PRIMA GUERRA GLOBALE: ISIS, propaganda di chi?

ISIS-maglia-napoliIn questo post tratterò delle incongruenze che mi appaiono evidenti nella propaganda dell’ ISIS, lo farò con uno stile volutamente leggero ed in contrasto col tema. E’ evidente che qualcuno vuol farci paura e quindi io per prima cosa…gli rido in faccia.

Davvero la propaganda di ISIS, sicuramente di grande impatto emotivo, è anche di “qualità”? Non voglio fare uno studio di mercato, e non sono un esperto, però mi sorge qualche dubbio, e voglio condividerlo con voi.

Partiamo dall’inizio: cos’è la propaganda? Una comunicazione che cerca di raggiungere uno scopo (di norma mediante artifizi e raggiri aggiungerei…). Se chi la realizza non è stupido, va da sé che lo scopo debba essere compatibile con gli interessi e gli obbiettivi di chi la richiede.

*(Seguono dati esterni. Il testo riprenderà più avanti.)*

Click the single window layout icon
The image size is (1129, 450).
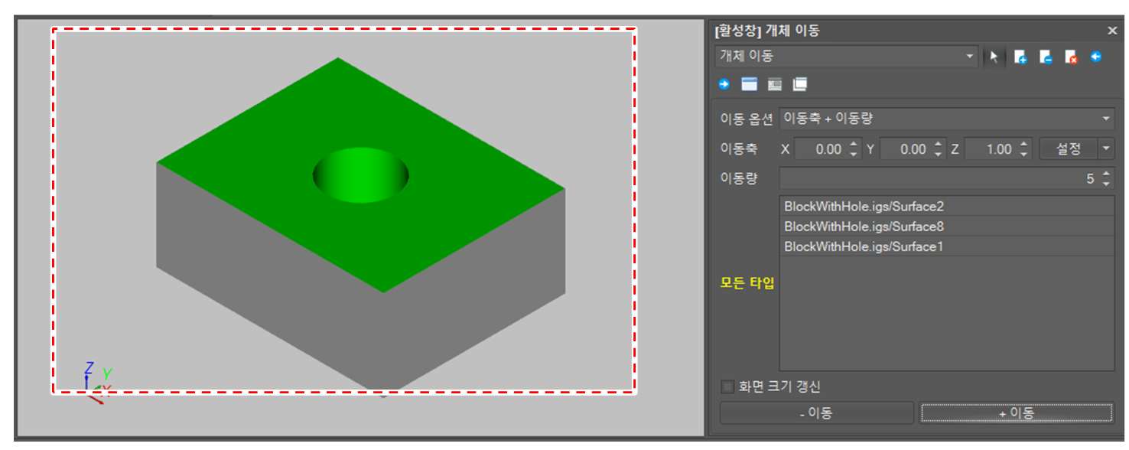(750, 83)
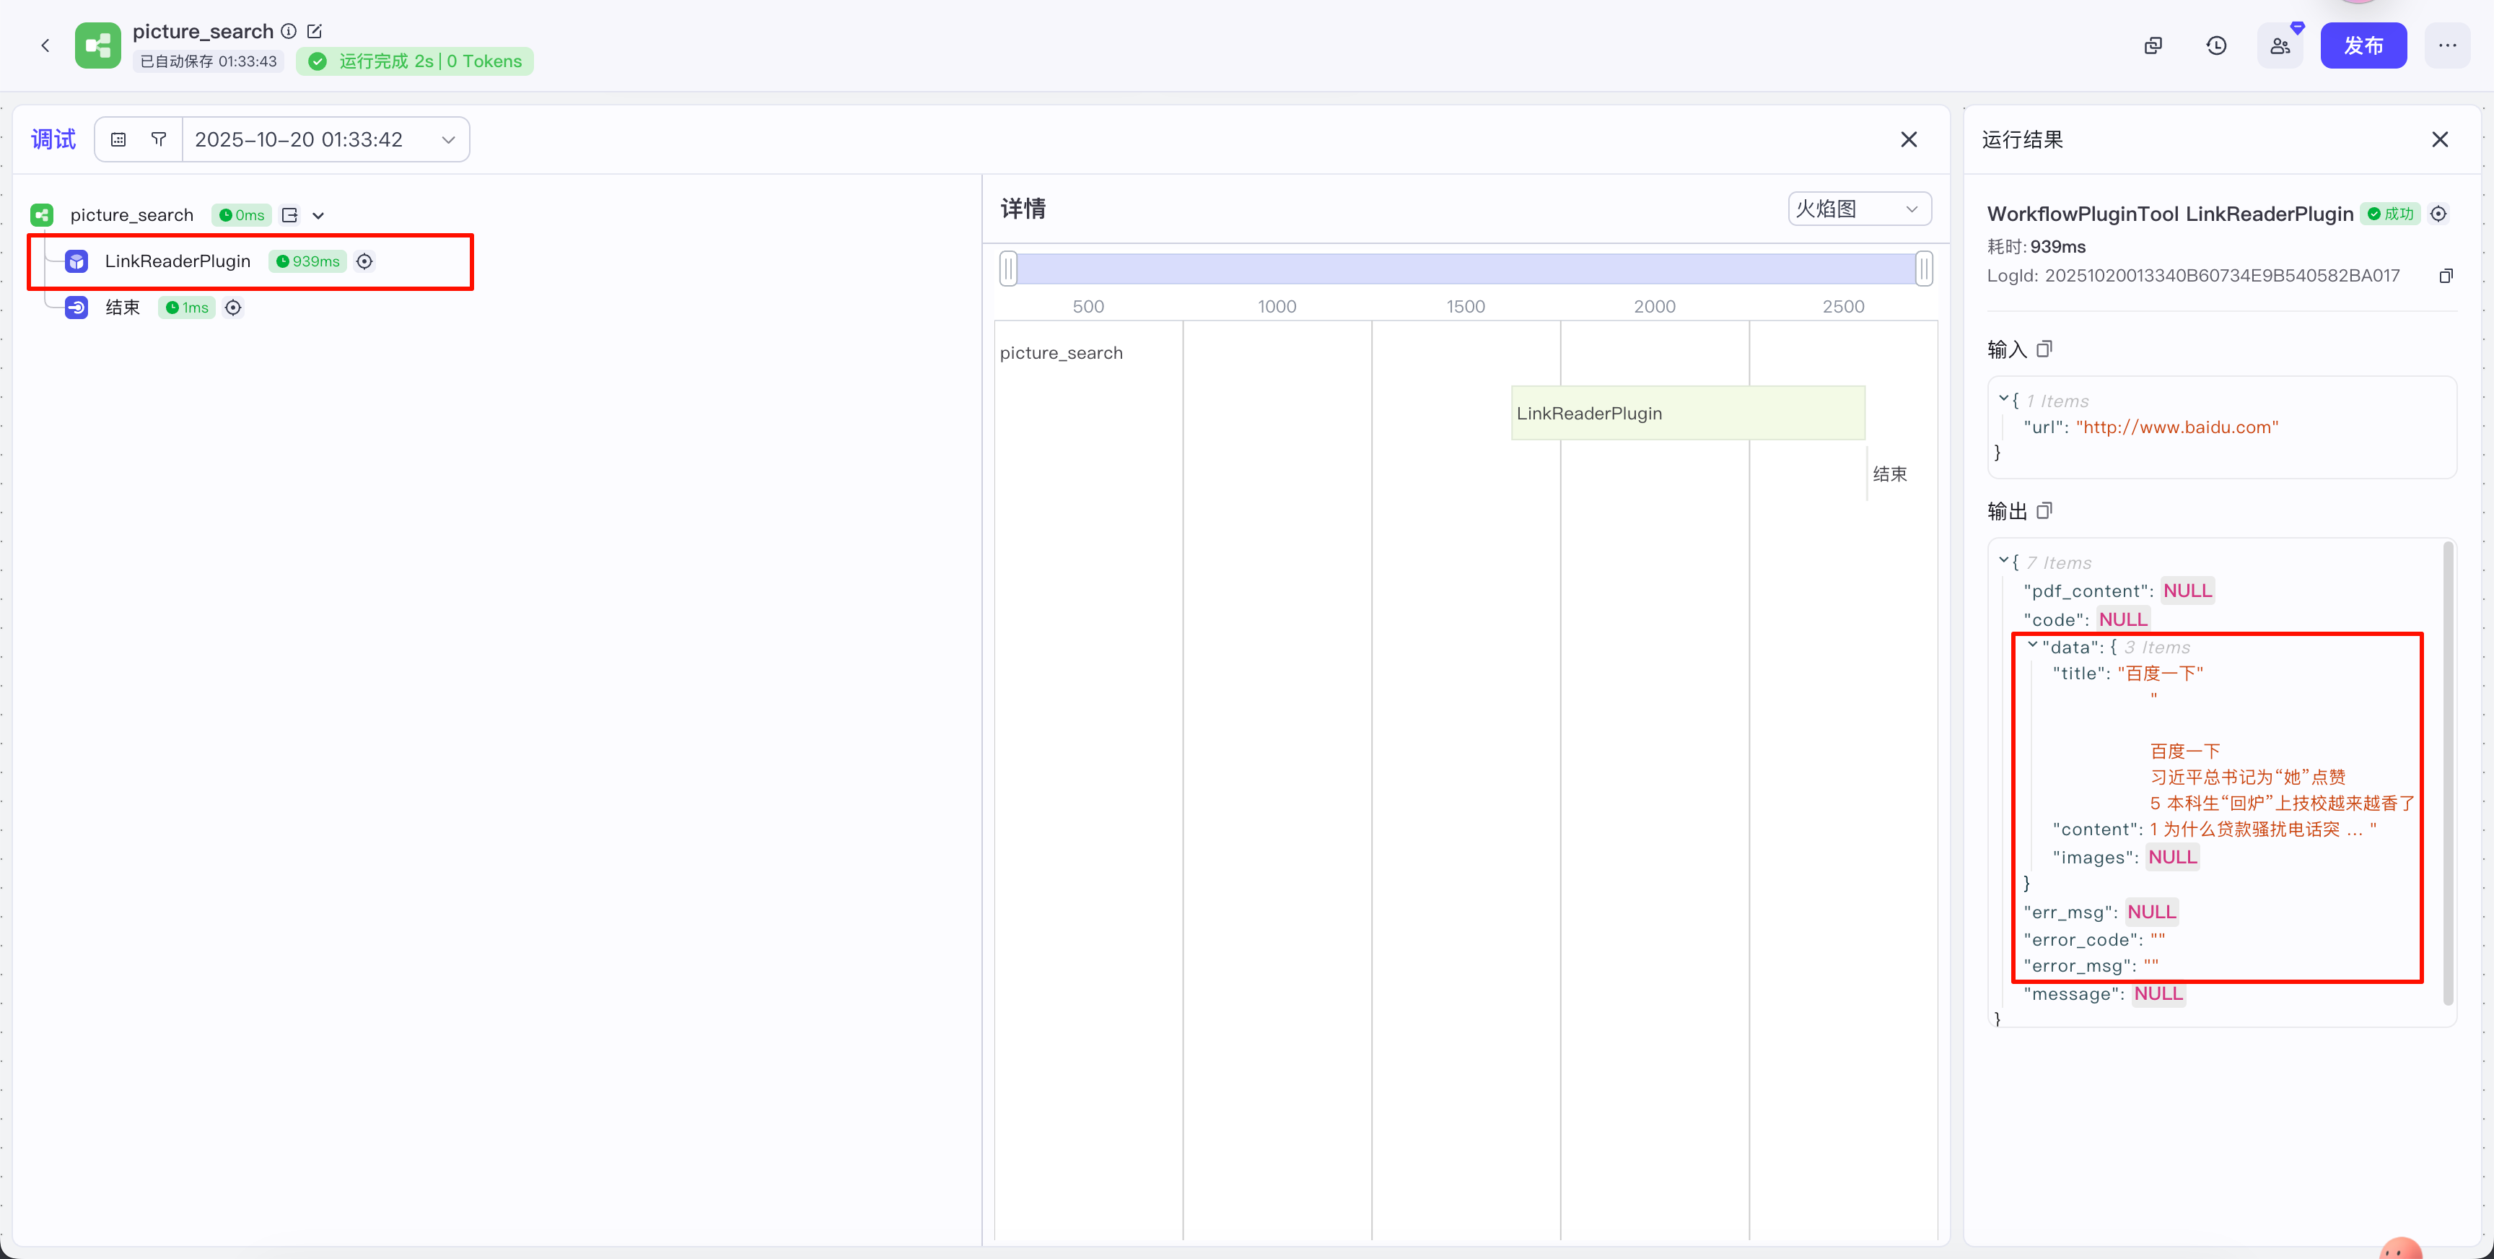2494x1259 pixels.
Task: Click the info icon next to picture_search title
Action: (x=289, y=31)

Molti sostengono che la propaganda dell’ ISIS è di altissima qualità e sembrano chiedersi “Ma dove mai questi beduini avranno trovato degli esperti di ingegneria sociale, web e comunicazione?” Io ascolto basito, guardo i video dell’ ISIS e mi dico: ha un forte impatto psicologico, anche su di me che notoriamente ho la sensibilità di una mutanda rotta. Ma, mi chiedo, secondo questi esperti quelli dell’ ISIS sono idioti o cosa?  Un solo video basta a spazzare via ogni dubbio. Secondo ogni singolo filo della cultura occidentale, a cui quella propaganda si rivolge, perché non ce la vendono come propaganda interna ma come messaggi rivolti A NOI, quelli dell’ ISIS non possono essere giudicati che:

“Dei beduini bastardi pornomani con la mania delle puppe a pera (per il Corano le 72 vergini devono avere rigorosamente le puppe a pera, cosa che su di me avrebbe una certa influenza e che stupidamente non mettono in rilievo), retrogradi, assassini, irrazionali, irragionevoli oltre ogni fanatismo, pericolosi e chiaramente ostili non già contro il mio governo, o le ‘mie’ forze armate, ma proprio a ME!

Insomma capisco ci vogliano morti, ma almeno potrebbero fare i disinvolti prima di arrivare a portata delle nostre gole e poi tagliarcele. Invece iniziano ad urlarci addosso che vogliono sgozzarci manco dalla Libia, ma direttamente dalla Siria!

Qualcosa evidentemente non torna. Ho provato a fare qualche ipotesi partendo dalla propaganda bellica “classica”, che ho sempre trovato interessante, mi piace capire come ci pigliano per il culo…a volte torna utile. Sono andato a rivedere un po’ di vecchi manifesti per verificare se vi sono similitudini con la propaganda di ISIS.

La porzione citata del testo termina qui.